Urged by his wife, who implored him to tell her whence he had the tidings of her Ian’s approaching fate, M’Pherson related to her the circumstance of the mysterious lights.

“But there were seven, John,” she said, when he had concluded—“how comes that?—our children were but six.” And immediately added, as if some fearful conviction had suddenly forced itself on her mind—“God grant that the seventh light may have meant me!”

“God forbid!” exclaimed her husband, on whose mind a similar conviction with that with which his wife was impressed, now obtruded itself for the first time; that conviction was, that he himself was indicated by the seventh light. But neither of the sorrowing pair communicated their fears to the other.

Two days subsequent to this, the fair hair of Ian was seen floating on the surface of a deep pool, in the water of Bran; a small river that ran past the house of Morvane.

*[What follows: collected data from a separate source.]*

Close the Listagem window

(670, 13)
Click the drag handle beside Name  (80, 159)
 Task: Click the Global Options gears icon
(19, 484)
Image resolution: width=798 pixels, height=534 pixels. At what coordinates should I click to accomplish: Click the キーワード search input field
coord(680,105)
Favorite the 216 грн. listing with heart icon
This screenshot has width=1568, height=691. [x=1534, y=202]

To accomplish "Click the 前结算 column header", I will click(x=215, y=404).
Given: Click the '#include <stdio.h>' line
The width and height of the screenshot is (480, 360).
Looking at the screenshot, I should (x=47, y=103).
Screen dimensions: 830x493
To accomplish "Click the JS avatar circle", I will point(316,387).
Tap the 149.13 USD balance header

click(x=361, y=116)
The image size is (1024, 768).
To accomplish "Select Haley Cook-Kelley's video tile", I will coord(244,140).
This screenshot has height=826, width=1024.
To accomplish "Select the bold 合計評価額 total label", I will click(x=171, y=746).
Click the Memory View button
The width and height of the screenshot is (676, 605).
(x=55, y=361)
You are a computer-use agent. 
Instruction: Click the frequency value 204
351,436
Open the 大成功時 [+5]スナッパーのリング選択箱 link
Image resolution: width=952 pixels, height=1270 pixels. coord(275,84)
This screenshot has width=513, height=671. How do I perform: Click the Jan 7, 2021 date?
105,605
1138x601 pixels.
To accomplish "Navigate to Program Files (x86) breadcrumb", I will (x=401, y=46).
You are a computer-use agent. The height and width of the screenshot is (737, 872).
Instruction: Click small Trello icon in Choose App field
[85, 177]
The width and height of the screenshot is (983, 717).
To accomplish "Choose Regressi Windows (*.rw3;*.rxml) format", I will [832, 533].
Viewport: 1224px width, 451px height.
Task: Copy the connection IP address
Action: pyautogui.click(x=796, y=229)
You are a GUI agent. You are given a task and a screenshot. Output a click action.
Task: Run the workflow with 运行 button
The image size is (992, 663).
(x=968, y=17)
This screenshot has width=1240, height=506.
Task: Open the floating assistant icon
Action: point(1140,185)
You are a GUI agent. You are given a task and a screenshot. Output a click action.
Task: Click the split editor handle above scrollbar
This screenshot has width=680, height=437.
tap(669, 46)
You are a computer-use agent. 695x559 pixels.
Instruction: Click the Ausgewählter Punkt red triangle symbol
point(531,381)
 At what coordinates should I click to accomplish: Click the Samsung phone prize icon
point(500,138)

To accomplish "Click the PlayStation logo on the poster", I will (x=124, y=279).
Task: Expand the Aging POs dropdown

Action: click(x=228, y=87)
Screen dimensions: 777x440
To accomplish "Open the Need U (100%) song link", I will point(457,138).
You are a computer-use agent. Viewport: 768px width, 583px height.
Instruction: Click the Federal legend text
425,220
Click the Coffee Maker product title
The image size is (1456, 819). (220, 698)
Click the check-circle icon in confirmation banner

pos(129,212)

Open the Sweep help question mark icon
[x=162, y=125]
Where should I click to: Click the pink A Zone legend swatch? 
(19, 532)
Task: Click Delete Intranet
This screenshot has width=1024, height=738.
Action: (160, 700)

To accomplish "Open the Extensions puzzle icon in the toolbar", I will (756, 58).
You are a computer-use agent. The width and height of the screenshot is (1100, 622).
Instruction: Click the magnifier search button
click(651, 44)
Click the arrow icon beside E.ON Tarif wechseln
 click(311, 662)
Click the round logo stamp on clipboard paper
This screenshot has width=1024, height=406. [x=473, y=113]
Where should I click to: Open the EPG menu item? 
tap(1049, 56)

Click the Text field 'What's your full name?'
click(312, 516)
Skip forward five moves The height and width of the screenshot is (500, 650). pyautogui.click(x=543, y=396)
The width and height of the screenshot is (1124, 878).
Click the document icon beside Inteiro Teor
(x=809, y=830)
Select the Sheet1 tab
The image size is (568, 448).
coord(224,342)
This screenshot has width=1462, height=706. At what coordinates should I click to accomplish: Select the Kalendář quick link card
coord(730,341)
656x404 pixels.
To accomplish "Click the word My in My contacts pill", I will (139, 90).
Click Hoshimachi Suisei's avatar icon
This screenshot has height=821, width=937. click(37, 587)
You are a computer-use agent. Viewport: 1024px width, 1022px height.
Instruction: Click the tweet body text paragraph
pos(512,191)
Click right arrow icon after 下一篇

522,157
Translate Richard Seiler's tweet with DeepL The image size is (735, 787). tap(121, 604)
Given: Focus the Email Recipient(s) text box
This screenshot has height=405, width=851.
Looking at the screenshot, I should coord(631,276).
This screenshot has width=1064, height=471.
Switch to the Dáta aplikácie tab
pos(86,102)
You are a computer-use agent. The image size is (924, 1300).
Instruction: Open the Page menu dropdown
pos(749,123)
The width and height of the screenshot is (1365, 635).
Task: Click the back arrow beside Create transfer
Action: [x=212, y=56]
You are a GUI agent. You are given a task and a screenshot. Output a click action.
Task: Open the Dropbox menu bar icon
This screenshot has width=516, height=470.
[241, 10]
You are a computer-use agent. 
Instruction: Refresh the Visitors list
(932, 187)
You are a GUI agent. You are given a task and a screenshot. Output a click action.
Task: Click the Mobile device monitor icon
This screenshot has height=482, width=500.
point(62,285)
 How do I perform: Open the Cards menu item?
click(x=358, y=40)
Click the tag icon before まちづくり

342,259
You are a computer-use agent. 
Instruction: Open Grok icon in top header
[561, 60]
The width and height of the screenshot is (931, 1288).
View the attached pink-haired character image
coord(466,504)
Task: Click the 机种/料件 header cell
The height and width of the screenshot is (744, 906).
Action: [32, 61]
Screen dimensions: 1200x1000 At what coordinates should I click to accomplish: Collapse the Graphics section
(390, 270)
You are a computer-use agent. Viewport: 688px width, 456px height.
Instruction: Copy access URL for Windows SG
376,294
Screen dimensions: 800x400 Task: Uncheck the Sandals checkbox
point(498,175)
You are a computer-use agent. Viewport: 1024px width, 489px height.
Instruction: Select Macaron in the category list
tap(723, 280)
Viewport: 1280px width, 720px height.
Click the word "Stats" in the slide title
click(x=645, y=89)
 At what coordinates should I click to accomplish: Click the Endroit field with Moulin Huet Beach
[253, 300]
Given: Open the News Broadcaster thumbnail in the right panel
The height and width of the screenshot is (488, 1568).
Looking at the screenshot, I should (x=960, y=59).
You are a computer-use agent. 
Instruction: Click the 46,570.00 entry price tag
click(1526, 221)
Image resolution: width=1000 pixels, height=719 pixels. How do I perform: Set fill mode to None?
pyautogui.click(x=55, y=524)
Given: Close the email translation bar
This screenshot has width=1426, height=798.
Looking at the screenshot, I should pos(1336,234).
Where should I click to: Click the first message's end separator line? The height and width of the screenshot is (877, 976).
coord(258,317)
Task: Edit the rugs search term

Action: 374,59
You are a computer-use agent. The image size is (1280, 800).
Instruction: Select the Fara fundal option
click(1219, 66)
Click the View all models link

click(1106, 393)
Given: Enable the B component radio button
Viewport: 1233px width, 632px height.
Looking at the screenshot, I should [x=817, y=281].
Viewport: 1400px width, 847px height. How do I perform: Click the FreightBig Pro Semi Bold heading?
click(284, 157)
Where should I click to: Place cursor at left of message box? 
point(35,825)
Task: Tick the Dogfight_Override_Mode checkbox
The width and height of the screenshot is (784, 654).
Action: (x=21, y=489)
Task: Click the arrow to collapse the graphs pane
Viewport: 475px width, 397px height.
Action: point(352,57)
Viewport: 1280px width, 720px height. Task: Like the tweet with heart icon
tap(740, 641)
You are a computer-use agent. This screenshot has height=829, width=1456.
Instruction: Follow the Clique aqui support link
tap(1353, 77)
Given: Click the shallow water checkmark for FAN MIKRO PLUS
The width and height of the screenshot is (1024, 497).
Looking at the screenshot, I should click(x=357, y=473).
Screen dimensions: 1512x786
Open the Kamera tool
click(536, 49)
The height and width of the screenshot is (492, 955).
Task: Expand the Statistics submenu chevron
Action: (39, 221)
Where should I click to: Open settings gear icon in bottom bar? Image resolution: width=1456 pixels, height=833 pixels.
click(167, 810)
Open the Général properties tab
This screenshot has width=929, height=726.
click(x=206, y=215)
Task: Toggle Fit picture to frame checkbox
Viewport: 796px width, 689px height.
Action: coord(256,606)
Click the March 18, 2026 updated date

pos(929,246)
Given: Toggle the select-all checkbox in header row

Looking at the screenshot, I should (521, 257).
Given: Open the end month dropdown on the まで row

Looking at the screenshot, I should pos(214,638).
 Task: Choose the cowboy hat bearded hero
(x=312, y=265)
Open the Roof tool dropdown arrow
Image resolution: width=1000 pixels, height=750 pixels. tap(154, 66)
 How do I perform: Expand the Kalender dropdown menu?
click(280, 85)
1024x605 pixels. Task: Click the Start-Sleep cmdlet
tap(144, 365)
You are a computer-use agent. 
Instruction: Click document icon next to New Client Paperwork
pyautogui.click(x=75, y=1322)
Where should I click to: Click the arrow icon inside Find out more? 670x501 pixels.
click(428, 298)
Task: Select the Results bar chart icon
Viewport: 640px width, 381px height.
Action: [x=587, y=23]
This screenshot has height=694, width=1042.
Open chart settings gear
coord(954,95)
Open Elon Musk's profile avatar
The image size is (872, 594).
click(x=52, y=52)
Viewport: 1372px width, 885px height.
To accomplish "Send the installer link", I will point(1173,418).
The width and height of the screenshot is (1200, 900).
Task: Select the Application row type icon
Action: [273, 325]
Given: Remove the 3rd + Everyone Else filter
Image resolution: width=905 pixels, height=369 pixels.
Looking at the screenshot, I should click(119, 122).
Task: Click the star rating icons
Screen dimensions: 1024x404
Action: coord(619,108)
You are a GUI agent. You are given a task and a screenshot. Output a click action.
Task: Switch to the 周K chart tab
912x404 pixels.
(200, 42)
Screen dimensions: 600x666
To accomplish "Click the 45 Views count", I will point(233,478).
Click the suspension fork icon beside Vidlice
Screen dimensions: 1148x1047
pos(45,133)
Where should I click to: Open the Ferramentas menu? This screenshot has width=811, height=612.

By what accident the poor boy had fallen into the river, was never ascertained. But the pool in which his body was found was known to have been one of his favourite fishing stations. One only of the mysterious lights now remained without its counterpart; but this was not long wanting. Ere the week had expired, M’Pherson was killed by a fall from his horse, when returning from the funeral of his son, and the symbolical prophecy was fulfilled—and thus concludes the story of “The Seven Lights.”